Accordingly, readers should not place undue reliance on forward-looking statements. The forward-looking statements in this news release are made as of the date of this news release, and Rhys disclaims any intention or obligation to update or revise such information, except as required by applicable law, and Rhys does not assume any liability for disclosure relating to any other company herein.

This news release also contains references to estimates of Mineral Resources. The estimation of Mineral Resources is inherently uncertain and involves subjective judgments about many relevant factors. Mineral Resources that are not Mineral Reserves do not have demonstrated economic viability. The accuracy of any such estimates is a function of the quantity and quality of available data, and of the assumptions made and judgments used in engineering and geological interpretation, which may prove to be unreliable and depend, to a certain extent, upon the analysis of drilling results and statistical inferences that may ultimately prove to be inaccurate. Mineral Resource estimates may have to be re-estimated based on, among other things: (i) fluctuations in metal or mineral prices; (ii) results of drilling; (iii) results of studies; and (iv) the possible failure to receive required permits, approvals and licences.
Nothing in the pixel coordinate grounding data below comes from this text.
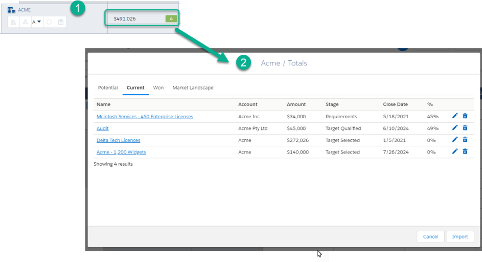Switch to the Potential tab
The height and width of the screenshot is (262, 482).
coord(108,88)
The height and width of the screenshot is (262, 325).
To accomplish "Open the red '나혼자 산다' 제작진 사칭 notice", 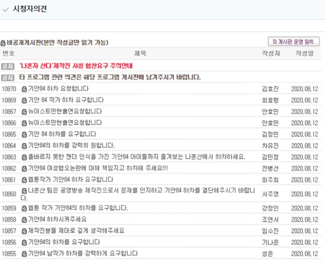I will click(76, 66).

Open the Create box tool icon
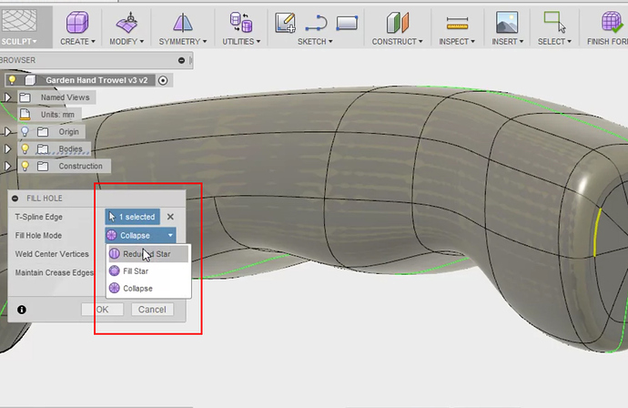pyautogui.click(x=77, y=21)
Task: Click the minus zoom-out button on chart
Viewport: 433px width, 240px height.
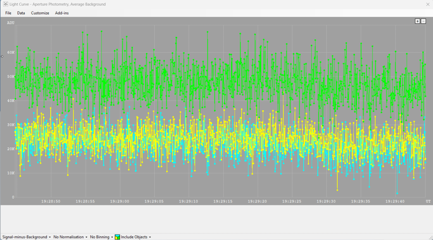Action: 423,21
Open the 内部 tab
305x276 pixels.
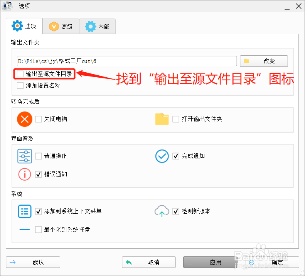point(98,27)
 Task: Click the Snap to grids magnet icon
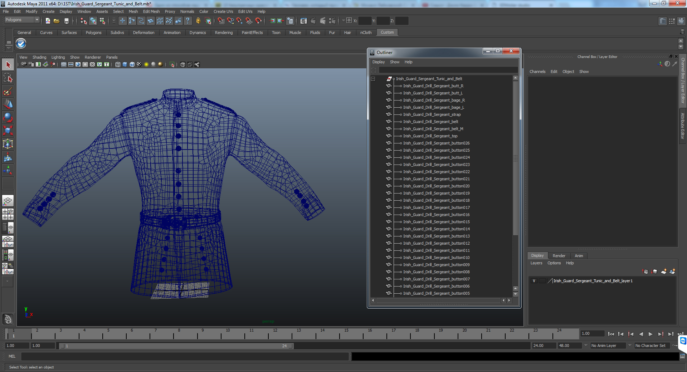tap(221, 21)
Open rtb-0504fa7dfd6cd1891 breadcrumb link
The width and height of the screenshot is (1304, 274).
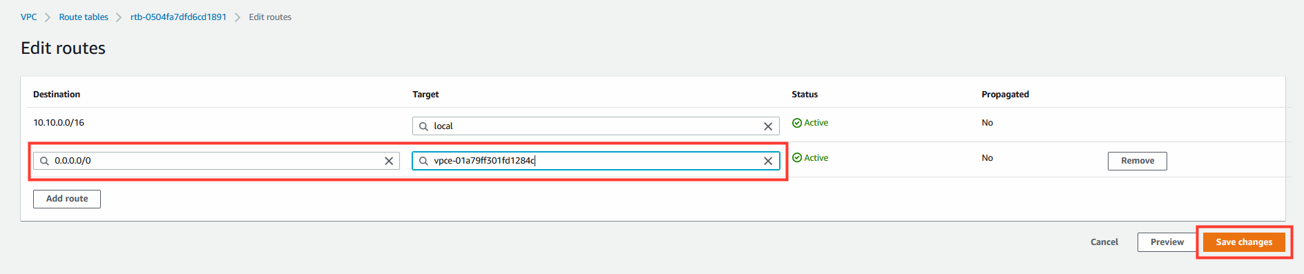click(x=178, y=17)
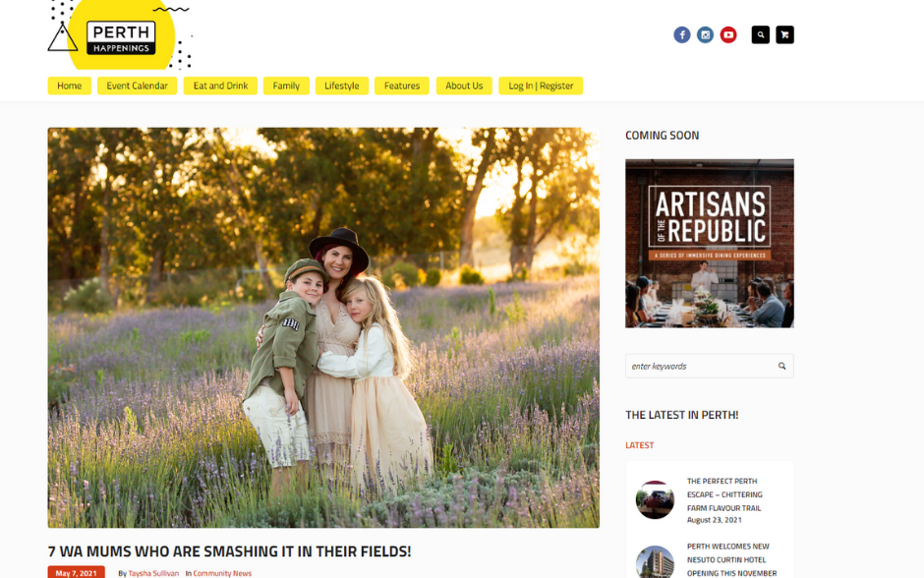Open the Eat and Drink menu

point(220,86)
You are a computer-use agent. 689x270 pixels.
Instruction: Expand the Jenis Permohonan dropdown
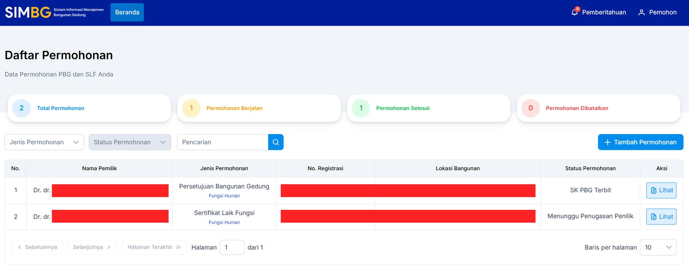click(44, 142)
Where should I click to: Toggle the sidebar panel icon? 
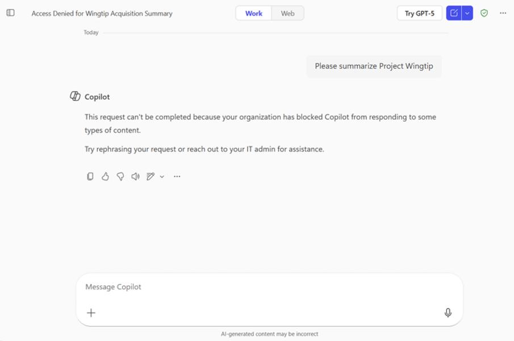pyautogui.click(x=10, y=13)
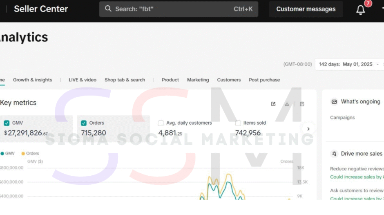Switch to the Growth & insights tab
This screenshot has width=384, height=215.
click(x=32, y=80)
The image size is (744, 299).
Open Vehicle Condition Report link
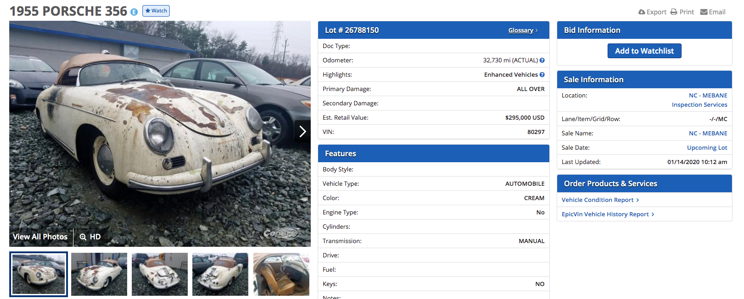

Completion of the Transaction is subject to a number of conditions, including stock exchange acceptance and disinterested Shareholder approval. The Transaction cannot close until the required Shareholder approval is obtained. There can be no assurance that the Transaction will be completed as proposed or at all. Investors are cautioned that, except as disclosed in the Listing Statement to be prepared in connection with the Transaction, any information released or received with respect to the Transaction may not be accurate or complete and should not be relied upon. Trading in the securities of Rhys should be considered highly speculative. The TSX Venture Exchange has in no way passed upon the merits of the proposed transaction and has neither approved nor disapproved the contents of this press release.

Neither the TSX Venture Exchange nor its Regulation Services Provider (as that term is defined in the policies of the TSX Venture Exchange) accepts responsibility for the adequacy or accuracy of this news release.